++++ Records

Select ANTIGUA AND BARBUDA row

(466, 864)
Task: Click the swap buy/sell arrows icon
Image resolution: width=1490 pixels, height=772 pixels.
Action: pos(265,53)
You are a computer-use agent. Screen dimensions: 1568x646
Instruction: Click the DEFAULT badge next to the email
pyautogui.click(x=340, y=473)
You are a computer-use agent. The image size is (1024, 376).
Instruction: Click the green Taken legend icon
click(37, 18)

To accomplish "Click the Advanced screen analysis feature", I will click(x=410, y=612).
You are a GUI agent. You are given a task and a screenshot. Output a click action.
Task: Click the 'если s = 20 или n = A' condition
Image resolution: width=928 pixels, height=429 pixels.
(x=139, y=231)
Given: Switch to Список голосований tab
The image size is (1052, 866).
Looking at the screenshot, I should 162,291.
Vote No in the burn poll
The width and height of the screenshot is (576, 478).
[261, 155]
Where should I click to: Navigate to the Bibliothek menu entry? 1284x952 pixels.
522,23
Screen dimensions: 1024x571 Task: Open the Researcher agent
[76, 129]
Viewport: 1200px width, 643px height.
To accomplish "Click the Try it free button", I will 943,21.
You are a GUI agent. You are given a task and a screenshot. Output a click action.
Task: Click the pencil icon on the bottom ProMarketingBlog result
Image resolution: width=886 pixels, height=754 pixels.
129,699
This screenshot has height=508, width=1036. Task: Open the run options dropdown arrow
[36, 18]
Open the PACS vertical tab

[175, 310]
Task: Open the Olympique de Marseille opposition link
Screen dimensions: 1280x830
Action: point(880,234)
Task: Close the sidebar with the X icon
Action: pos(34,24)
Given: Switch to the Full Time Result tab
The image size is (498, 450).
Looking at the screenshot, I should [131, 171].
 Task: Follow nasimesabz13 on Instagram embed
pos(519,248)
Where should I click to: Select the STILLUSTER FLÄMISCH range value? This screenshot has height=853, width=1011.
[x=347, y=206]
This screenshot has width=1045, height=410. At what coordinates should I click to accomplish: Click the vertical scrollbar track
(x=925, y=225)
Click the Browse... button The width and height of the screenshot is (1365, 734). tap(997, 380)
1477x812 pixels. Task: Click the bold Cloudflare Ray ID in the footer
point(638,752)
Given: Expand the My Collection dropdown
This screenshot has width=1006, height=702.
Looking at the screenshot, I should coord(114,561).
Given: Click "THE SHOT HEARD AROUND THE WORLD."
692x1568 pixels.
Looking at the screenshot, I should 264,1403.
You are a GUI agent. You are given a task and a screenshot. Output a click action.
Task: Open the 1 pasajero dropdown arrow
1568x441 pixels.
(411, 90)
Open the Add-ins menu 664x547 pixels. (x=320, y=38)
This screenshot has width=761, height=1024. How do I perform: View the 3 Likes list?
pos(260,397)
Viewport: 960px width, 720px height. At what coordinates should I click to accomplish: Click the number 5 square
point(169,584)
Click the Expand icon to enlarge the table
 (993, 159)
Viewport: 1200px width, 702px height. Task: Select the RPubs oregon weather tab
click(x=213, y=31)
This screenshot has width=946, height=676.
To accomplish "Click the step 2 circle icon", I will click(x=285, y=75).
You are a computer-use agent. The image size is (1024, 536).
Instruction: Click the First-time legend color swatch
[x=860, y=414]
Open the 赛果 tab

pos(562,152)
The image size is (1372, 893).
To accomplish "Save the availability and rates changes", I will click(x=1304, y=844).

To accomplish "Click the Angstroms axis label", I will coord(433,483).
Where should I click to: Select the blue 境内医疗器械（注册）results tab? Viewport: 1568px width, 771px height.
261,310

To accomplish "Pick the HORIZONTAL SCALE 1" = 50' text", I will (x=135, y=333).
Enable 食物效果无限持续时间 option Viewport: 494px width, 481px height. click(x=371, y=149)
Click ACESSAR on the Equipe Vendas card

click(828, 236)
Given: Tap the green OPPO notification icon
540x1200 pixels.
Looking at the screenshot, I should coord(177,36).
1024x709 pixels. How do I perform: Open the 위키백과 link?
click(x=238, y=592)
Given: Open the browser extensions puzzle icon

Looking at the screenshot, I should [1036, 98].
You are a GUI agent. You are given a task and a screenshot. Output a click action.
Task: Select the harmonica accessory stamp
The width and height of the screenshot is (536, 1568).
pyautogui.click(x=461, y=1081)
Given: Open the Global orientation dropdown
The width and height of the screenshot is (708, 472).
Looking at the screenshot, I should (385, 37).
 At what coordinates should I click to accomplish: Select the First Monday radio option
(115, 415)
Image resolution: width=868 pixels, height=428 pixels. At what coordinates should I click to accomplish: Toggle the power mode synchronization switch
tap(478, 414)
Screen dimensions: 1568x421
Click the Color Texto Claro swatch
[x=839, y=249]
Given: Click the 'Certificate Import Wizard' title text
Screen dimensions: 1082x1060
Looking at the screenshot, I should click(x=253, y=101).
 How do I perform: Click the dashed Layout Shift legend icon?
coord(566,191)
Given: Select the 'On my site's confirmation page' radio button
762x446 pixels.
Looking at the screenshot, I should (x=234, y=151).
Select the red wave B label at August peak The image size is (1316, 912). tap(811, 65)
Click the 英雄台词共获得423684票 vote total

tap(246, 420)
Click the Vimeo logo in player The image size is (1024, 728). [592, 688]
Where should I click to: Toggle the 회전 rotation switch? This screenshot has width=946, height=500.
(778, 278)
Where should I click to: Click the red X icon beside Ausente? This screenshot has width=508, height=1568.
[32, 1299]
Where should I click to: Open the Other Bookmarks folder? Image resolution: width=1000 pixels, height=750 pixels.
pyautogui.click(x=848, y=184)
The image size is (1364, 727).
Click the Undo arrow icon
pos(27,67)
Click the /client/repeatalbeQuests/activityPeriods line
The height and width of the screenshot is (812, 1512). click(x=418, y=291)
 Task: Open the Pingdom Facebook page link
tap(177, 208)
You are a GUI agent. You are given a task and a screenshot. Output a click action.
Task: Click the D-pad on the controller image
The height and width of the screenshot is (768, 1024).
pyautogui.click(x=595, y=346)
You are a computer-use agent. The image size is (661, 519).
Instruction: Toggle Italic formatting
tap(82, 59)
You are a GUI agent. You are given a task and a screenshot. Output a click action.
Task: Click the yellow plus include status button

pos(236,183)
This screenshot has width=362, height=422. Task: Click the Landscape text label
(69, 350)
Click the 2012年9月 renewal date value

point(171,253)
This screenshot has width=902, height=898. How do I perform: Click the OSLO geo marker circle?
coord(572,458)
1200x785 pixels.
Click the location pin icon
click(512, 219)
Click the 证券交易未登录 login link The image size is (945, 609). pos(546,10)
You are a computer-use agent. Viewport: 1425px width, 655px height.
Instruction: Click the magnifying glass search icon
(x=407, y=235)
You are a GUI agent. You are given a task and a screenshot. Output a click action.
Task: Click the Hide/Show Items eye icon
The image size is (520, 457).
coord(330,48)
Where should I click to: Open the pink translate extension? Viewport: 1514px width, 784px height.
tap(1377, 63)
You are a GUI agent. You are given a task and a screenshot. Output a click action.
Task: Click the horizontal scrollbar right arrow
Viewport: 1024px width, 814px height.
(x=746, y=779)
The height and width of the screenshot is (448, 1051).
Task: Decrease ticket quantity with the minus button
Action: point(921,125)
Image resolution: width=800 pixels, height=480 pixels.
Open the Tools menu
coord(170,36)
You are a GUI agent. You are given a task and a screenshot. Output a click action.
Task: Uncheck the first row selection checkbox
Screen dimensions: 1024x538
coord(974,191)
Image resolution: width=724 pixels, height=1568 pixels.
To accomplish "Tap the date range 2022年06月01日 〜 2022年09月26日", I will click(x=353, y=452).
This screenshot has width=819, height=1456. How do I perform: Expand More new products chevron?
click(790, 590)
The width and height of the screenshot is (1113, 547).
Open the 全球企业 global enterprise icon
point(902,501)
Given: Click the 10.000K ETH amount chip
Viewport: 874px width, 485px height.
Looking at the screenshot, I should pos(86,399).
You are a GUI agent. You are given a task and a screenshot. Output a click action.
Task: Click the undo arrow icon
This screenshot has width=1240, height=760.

++++++++

Exercise aim>
Reproduce each line, exactly as it appears, from the one that contains "Viewport: 874px width, 485px height." through the last line of the records. Add no other lines.

Output below>
Viewport: 874px width, 485px height.
Looking at the screenshot, I should pos(86,399).
You are a GUI agent. You are given a task and a screenshot. Output a click action.
Task: Click the undo arrow icon
This screenshot has width=1240, height=760.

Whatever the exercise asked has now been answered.